4. People will refuse to believe you.
Pe0ple, including doctors, may write off your symptoms, your story, and will dismiss you. They may tell you it’s anxiety or stress. Even when seeing lab reports and tests that indicate otherwise, it happens. And it’s not just healthcare practitioners. People in your life my think your testimony sounds impossible, because honestly some of the symptoms we experience are so bizarre they sound like science fiction.
How to cope:
Remember that community of people mentioned up above? CONNECT with them! Avoid hyperfocusing, but having people who understand, who you can bounce ideas off of, who you can lean on when you are in rough shape is 100% crucial for your emotional survival. Avoid isolation at all costs. Find your folks and stick with them.

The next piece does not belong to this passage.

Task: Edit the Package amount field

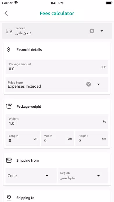Action: pos(57,67)
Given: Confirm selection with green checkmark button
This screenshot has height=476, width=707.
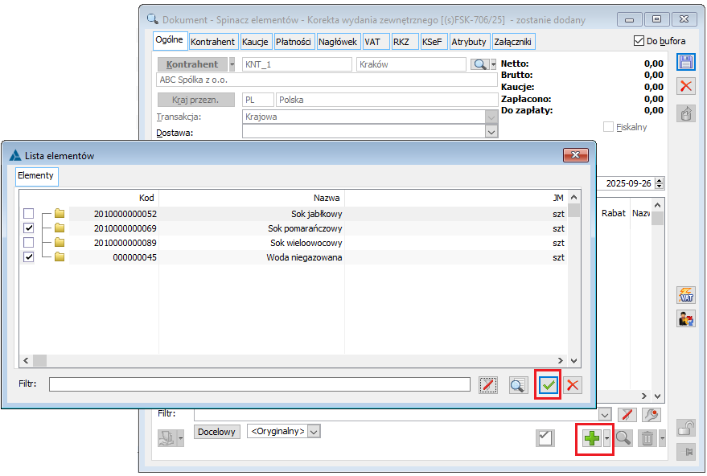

The ongoing list of unspoken truths in chronic illness goes on. Those of us who have lived in this space for a long time are no strangers to them. And wishing away disease is not a thing, or we’d all be in perfect health. But there are ways we can move through tragic times and improve and even heal to a highly functioning place again. It takes a lot of commitment and helping our brains and bodies get on board as well.
Marci Prag says
this is so true. as a person coming from the other side wellness I keep telling myself that was once my truth is no longer my truth. I am healing. I am healthy and strong. Thank you for this beautiful post.
predominantlypaleo says
Yes ma’am! You are all those things!
Kate says
This rings true for me and I’m grateful to you for writing and posting it. It helps to see that many of my experiences will illness are not unique, though they feel that way sometimes, as if no one else gets it. Instead of going “dark” and beginning to doubt my own perception of my experience, I’ll read this post again and seek out my fellow travelers. Neuroplasticity! Yes! I’ll read up and try to apply it.